------ STORED DATA
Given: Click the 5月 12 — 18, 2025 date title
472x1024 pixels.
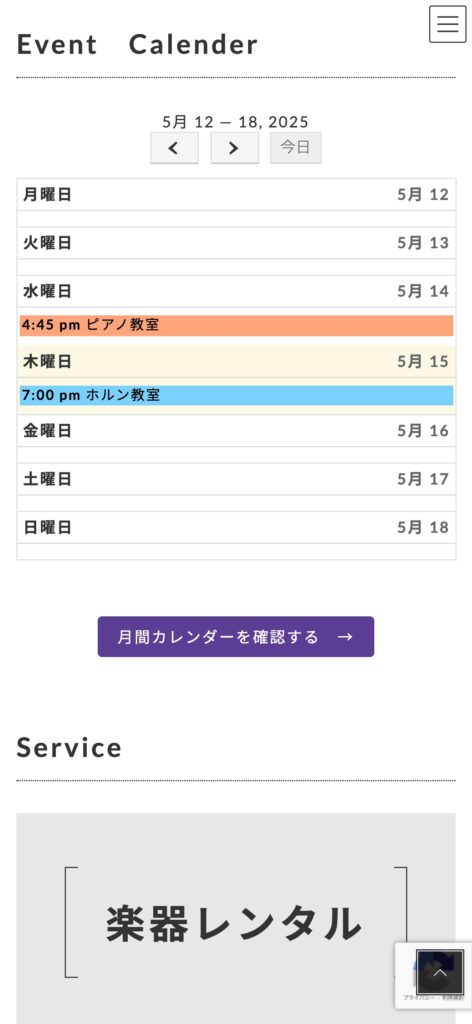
------------
------ STORED DATA
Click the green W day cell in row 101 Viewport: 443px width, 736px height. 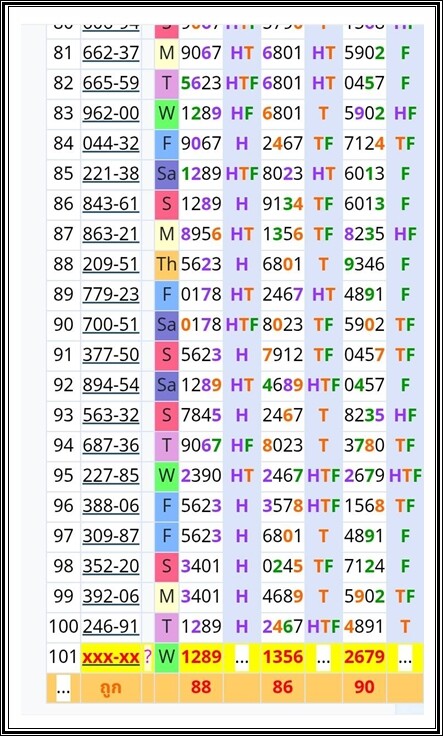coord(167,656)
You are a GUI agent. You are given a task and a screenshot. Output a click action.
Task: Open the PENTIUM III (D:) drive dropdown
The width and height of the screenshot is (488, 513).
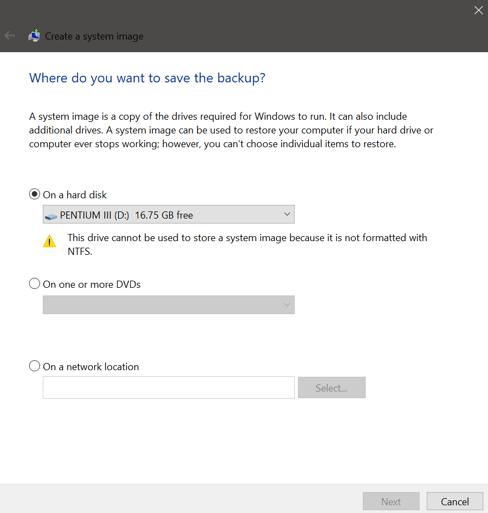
------------
------ STORED DATA
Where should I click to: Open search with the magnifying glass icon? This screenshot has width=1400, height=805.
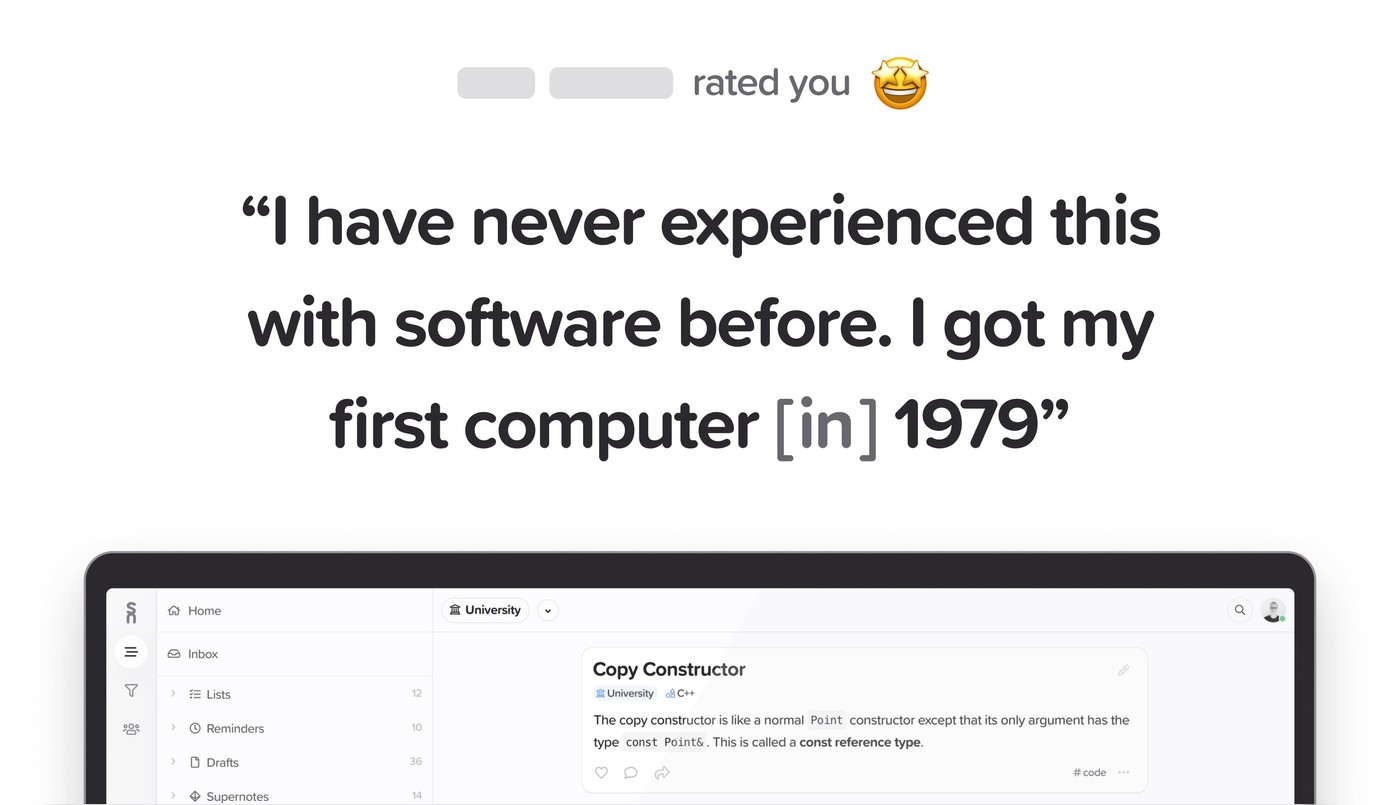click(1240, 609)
------------
Could you write out, exactly as they stand, only the lines above that begin at the line with "Given: Click the 5月 12 — 18, 2025 date title" and stop after the line with "472x1024 pixels."?

- _ANSWER TO THE PROBLEM_
Given: Click the 5月 12 — 18, 2025 date title
472x1024 pixels.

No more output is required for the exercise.